SEPARATING WINNERS FROM LOSERS AMONG VALUE AND GROWTH STOCKS IN DIFFERENT US EXCHANGES: 1969–2011
George Athanassakos
The purpose of this paper is twofold: (a) to determine whether there is value premium in our sample of US stocks for the period May 1, 1969–April 30, 2011; and (b) to examine whether an additional screening to the first step of the value investing process can be employed to separate the outperforming value and growth stocks from the underperforming ones. In this paper, we document the following: We find a consistently strong and pervasive value premium over the sample period.
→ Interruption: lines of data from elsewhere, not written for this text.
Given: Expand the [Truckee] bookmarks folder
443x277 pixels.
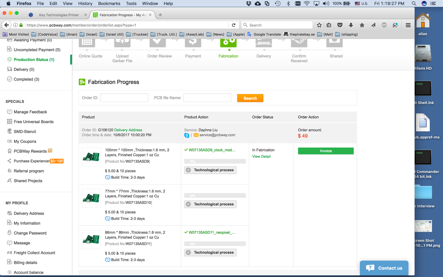Looking at the screenshot, I should tap(137, 34).
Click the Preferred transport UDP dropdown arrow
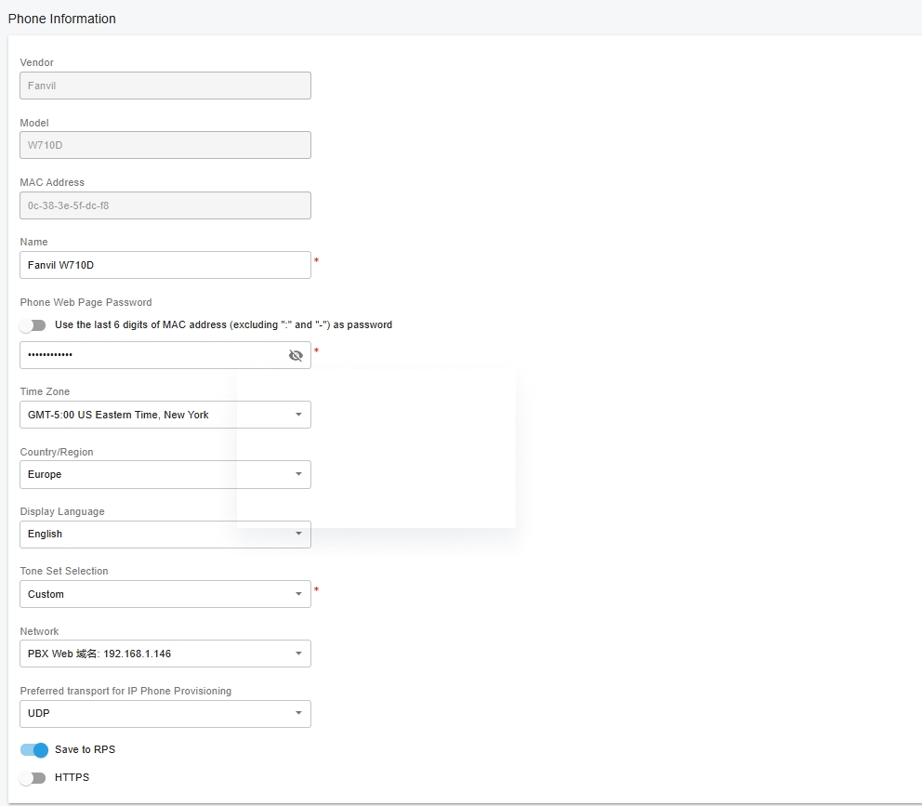This screenshot has width=922, height=806. [x=298, y=714]
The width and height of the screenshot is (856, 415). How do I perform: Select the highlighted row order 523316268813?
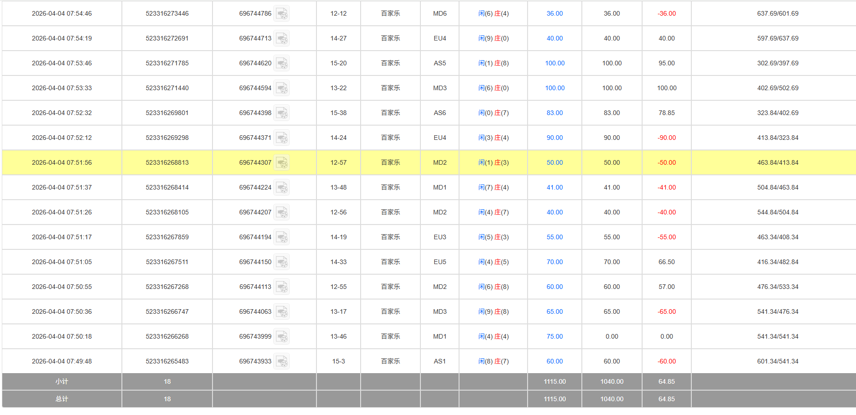point(167,163)
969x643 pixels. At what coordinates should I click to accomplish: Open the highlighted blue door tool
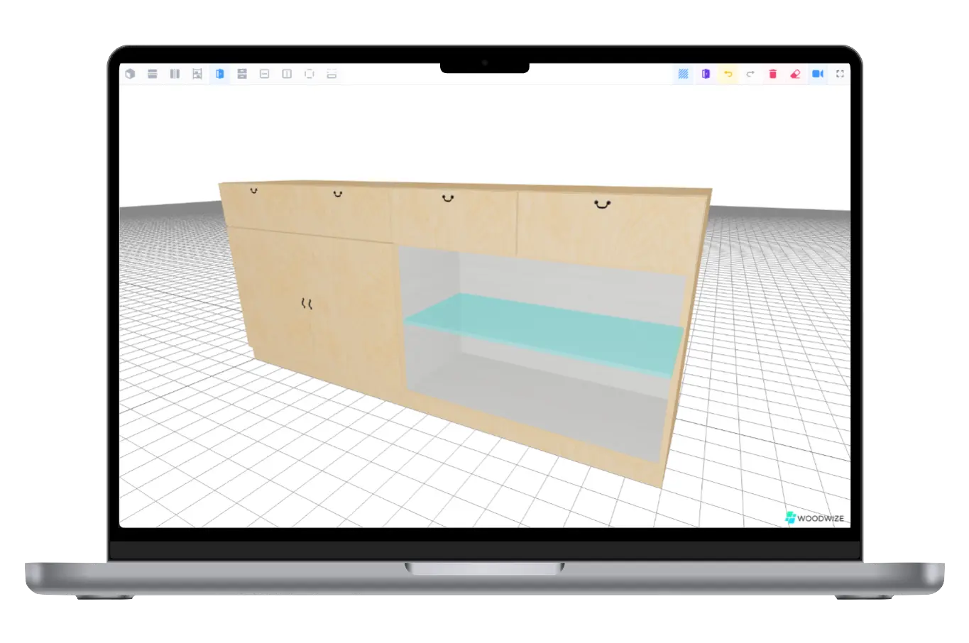click(219, 74)
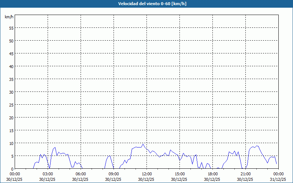Pick the 18:00 time label on the x-axis
Image resolution: width=293 pixels, height=183 pixels.
pos(212,173)
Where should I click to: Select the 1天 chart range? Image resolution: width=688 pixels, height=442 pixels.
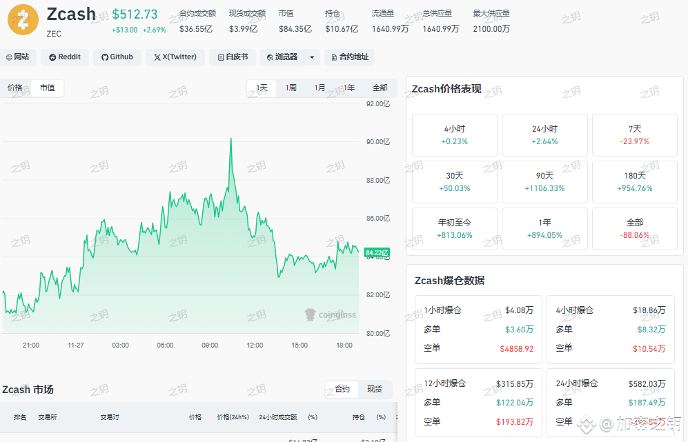(262, 88)
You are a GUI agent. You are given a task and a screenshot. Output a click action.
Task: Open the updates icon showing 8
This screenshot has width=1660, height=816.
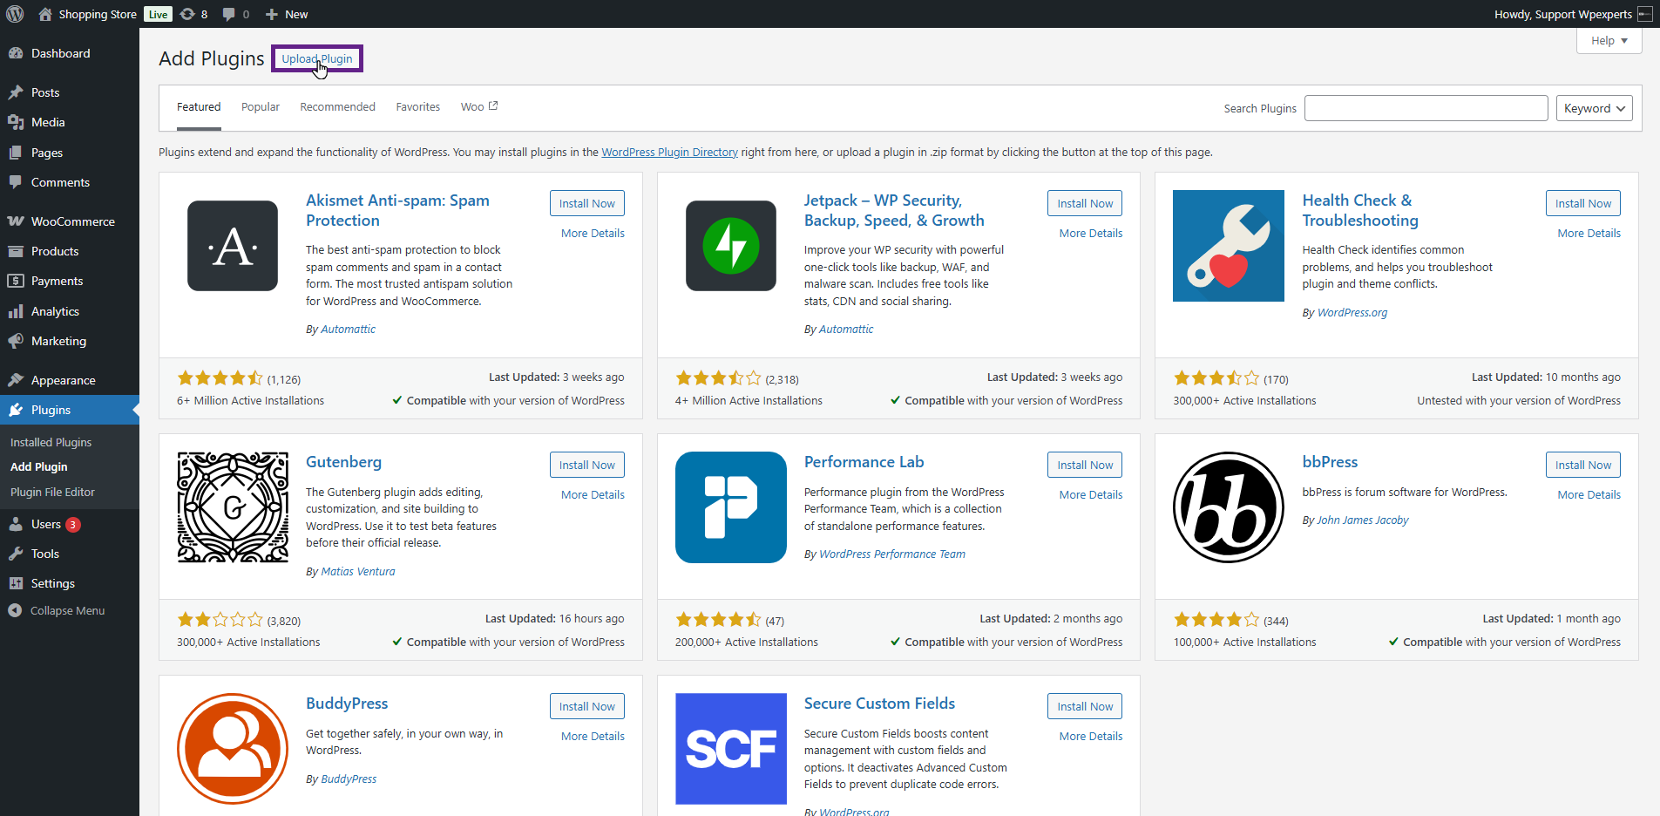tap(193, 14)
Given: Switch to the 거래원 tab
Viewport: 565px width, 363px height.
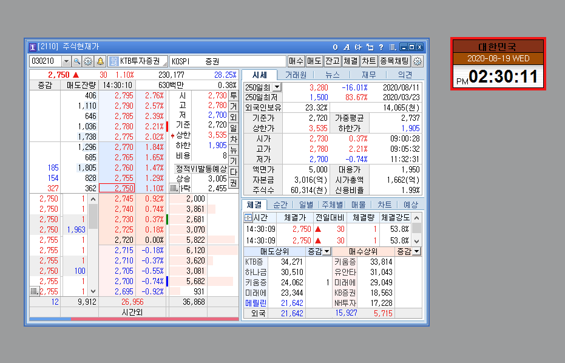Looking at the screenshot, I should pos(296,75).
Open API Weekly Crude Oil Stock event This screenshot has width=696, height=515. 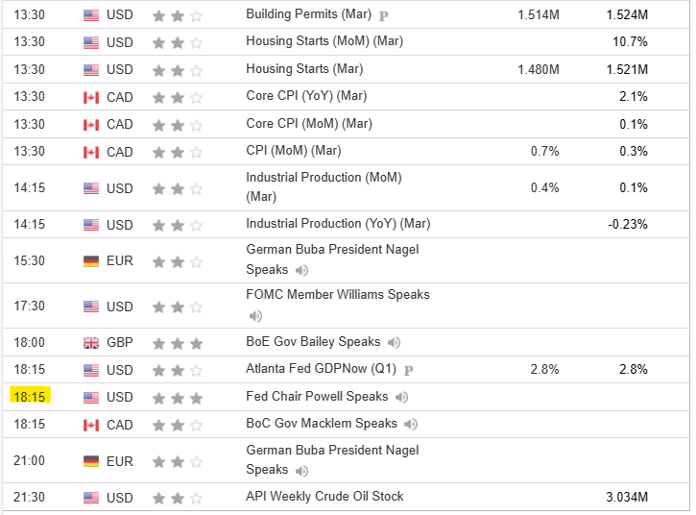(324, 497)
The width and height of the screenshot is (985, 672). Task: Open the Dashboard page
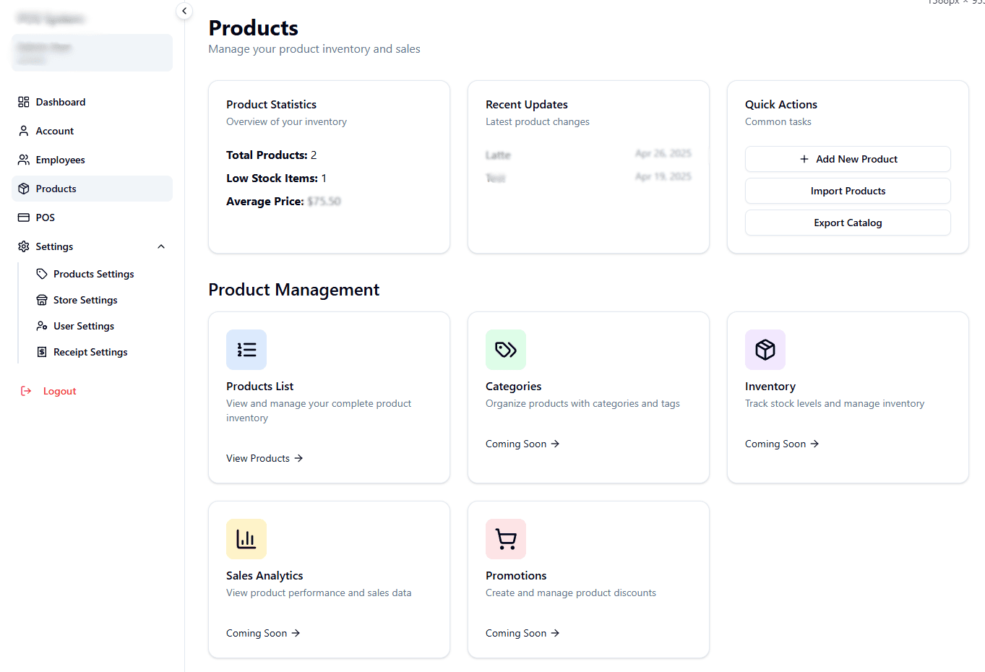click(x=61, y=102)
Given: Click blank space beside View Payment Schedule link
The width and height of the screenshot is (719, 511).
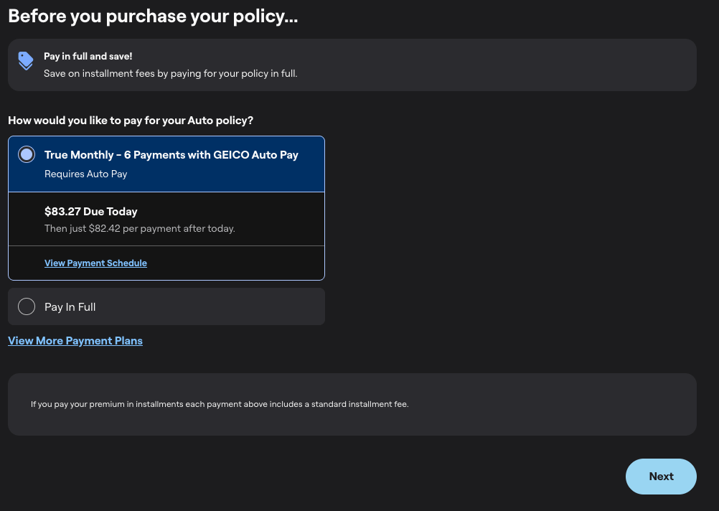Looking at the screenshot, I should point(237,263).
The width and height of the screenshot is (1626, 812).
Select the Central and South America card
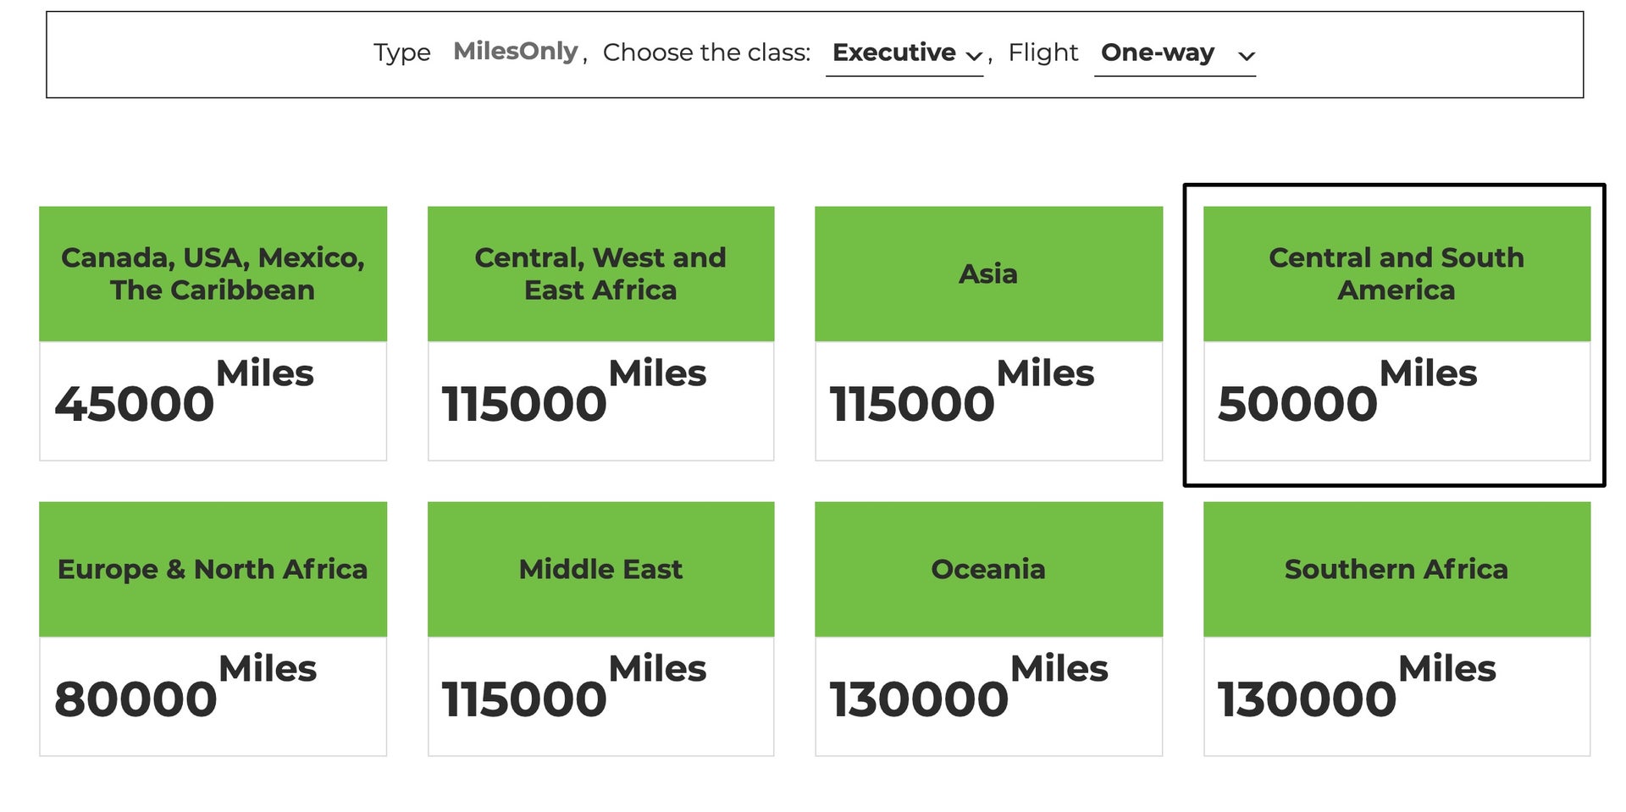tap(1396, 273)
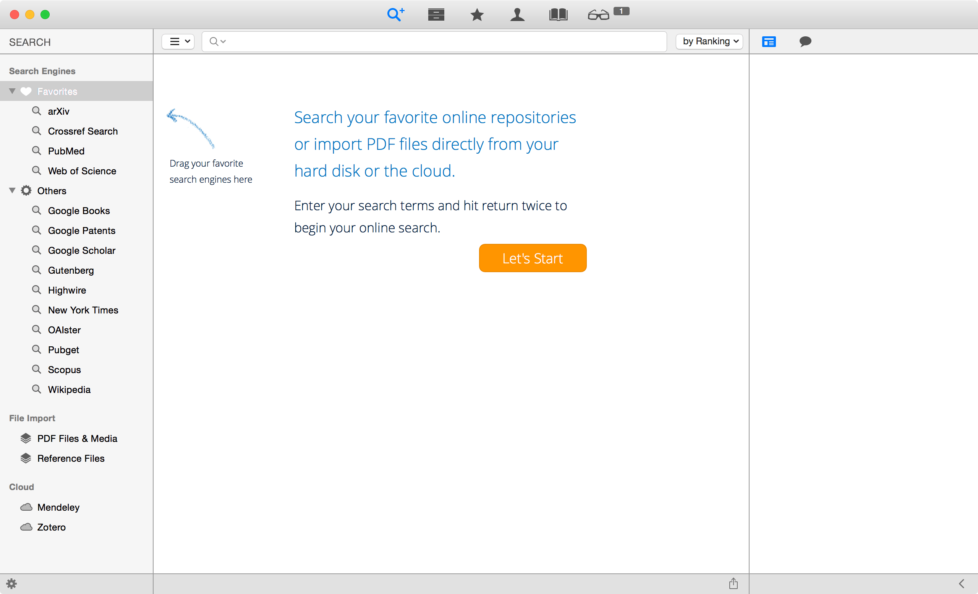978x594 pixels.
Task: Open the Favorites star icon in toolbar
Action: click(477, 15)
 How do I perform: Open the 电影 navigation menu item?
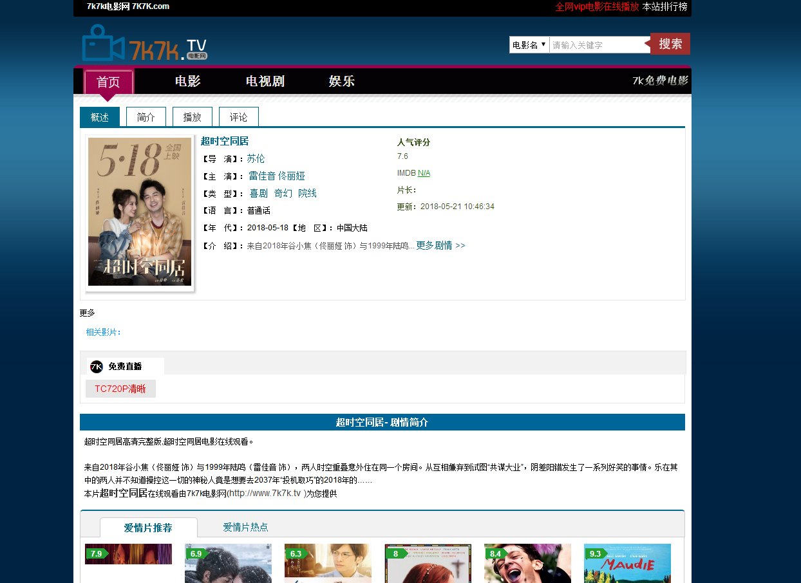click(188, 82)
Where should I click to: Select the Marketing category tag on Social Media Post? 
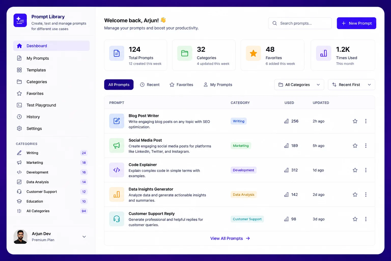pyautogui.click(x=241, y=146)
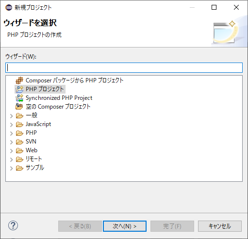Image resolution: width=248 pixels, height=239 pixels.
Task: Click the 一般 folder icon
Action: [19, 115]
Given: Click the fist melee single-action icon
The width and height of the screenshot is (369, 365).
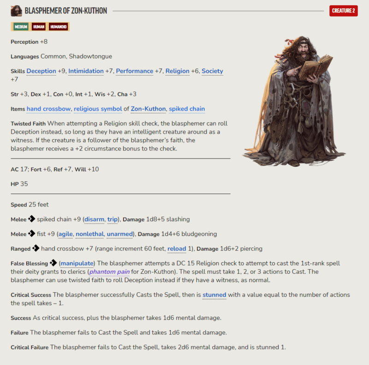Looking at the screenshot, I should click(31, 234).
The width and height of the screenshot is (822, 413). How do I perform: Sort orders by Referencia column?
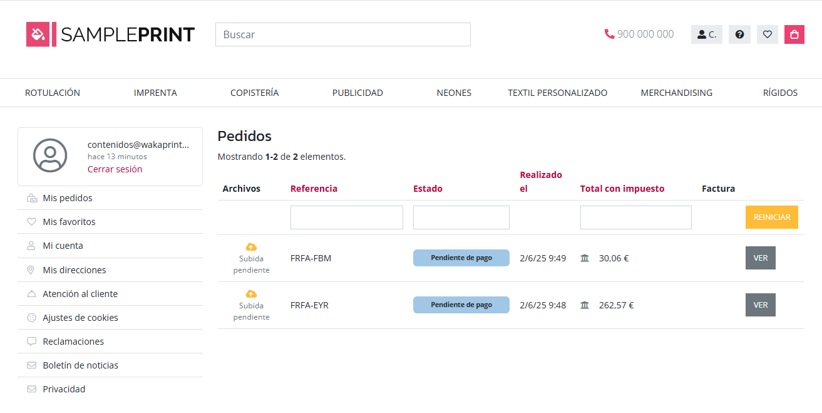pos(314,189)

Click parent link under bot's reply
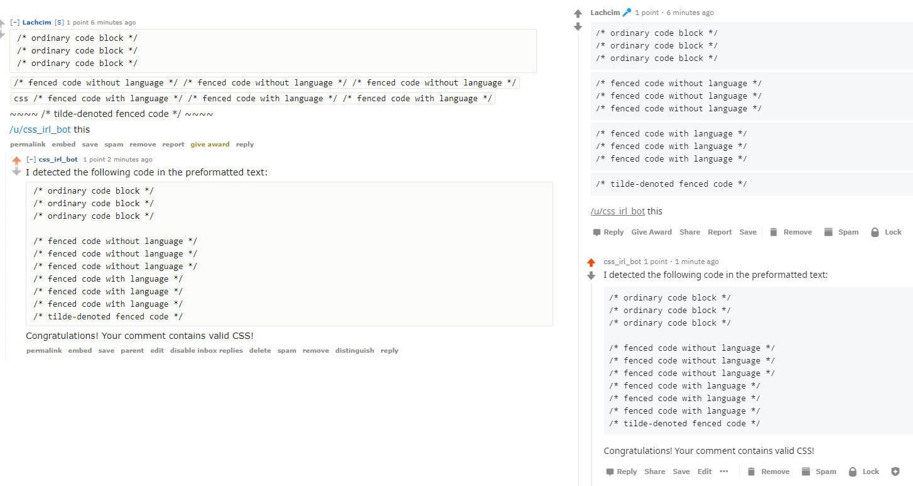pos(132,350)
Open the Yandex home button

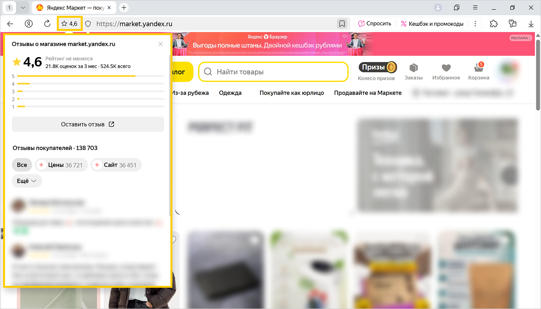point(29,24)
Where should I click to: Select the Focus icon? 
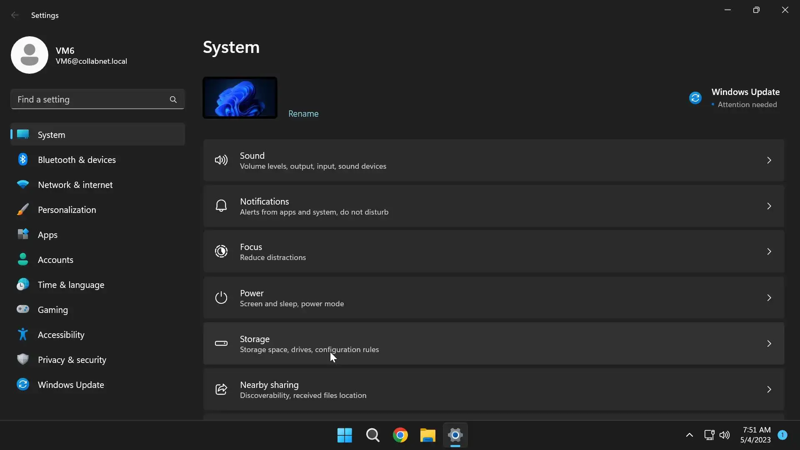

We show that there are distinct differences between US exchanges which means that papers that aggregate all US exchanges under one umbrella may dilute findings and bias conclusions. The stocks of AMEX firms, high business risk firms and firms that report extraordinary items experience worse returns than the rest of the US stocks in our sample. We find that P/E based sortings produce better overall results than sortings based on P/B.We are able to construct a composite score indicator (SCORE), combining various fundamental and market metrics, which enable us not only to separate the winners from the losers among value and growth stocks, but also to predict future returns of value and growth stocks. SCORE portfolios give better results for sortings based on P/E and when we employed a cross-section–time series medians approach. Results remain robust for a time period out of sample, for negative P/E or P/B ratio firms and for the firms that were excluded from SCORE-based performance, namely, AMEX stocks, stocks with high business risk and firms that reported extraordinary items the year before. Finally, we provide evidence that the return of a portfolio strategy that buys (sells) stocks that rank low (high) in the composite score indicator has significant explanatory power in an asset pricing model framework and that such a strategy earns statistically significant positive returns.